Quote from: digitaldog
I don’t know. But what I do know is that originally the DTP94 was an expensive product to manufacturer and that was the primary reason it was canned when GMB and X-Rite became one (GMB had the EyeOne Display). That may be another reason why updating filters in an EyeOne Display-2 is the norm now. At some point, OEMs are going to balk at the costs. At what point does it not pay to do a custom upgrade when for perhaps similar money, you can get yourself a Spectrophotometer?

Supposedly NEC Europe does provide compensation for the DTP94b (as well as EIZO and Quato over there).
NEC USA said roughly along the lines of: that the had been out of production when they decided which puck to use, that the DTP94 is more expensive and they wanted to not let costs get too high (maybe they thought they were near borderline price of scaring amateurs away from the 90 and PA lines), that x-rite told them that each DTP94 revision needs it's own slightly different compensation table and that the filters are so tight in on sRGB that using a compensation table makes the instrument lose precision since they have to add such large compensation amounts externally to the puck (although then you see Quato bragging about their precision calibration system, so it's a little confusing).

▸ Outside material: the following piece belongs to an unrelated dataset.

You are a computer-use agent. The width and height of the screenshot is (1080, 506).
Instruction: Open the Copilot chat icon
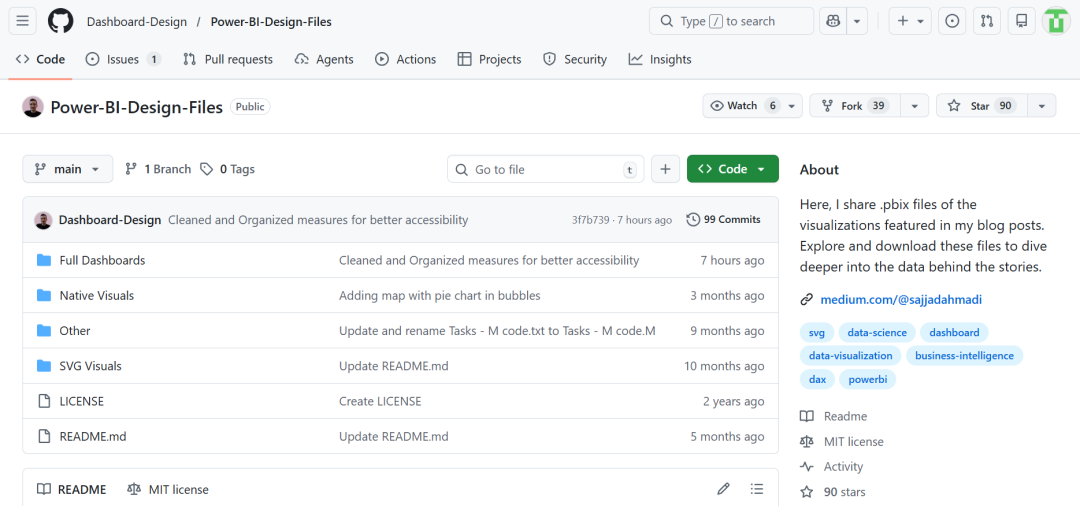(x=832, y=21)
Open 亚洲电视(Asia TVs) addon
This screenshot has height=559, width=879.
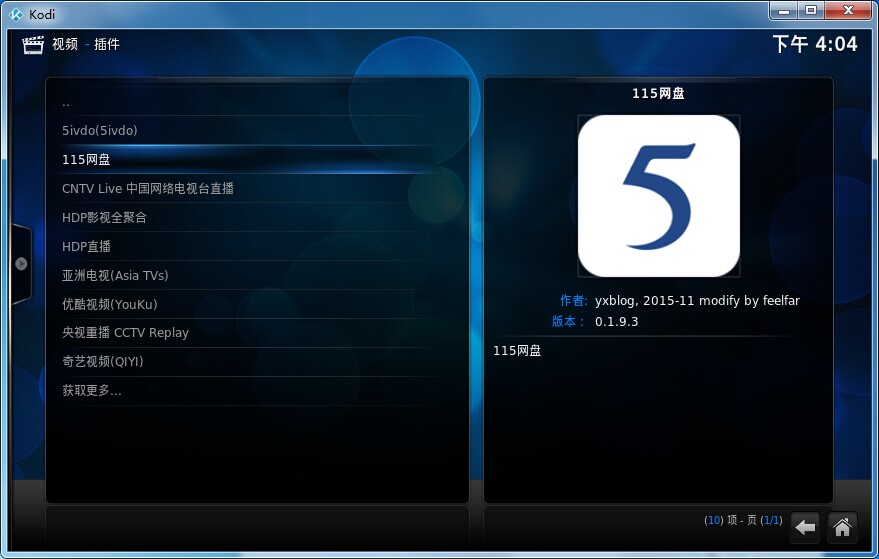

Maybe the NEC puck does better than the DTP94 would do. If NEC exactingly calibrates each puck against a reference it could certainly be true on wide gamuts.
I'm curious as to whether the NEC pucks have close inter-instrument agreement and were calibrated super carefully or not (off the shelf eyeone D2 are supposed to have pretty horrid intrsument to instrument agreement). It will be interesting to how closely two NEC pucks agree (I should be able to get a chance to test that in couple weeks).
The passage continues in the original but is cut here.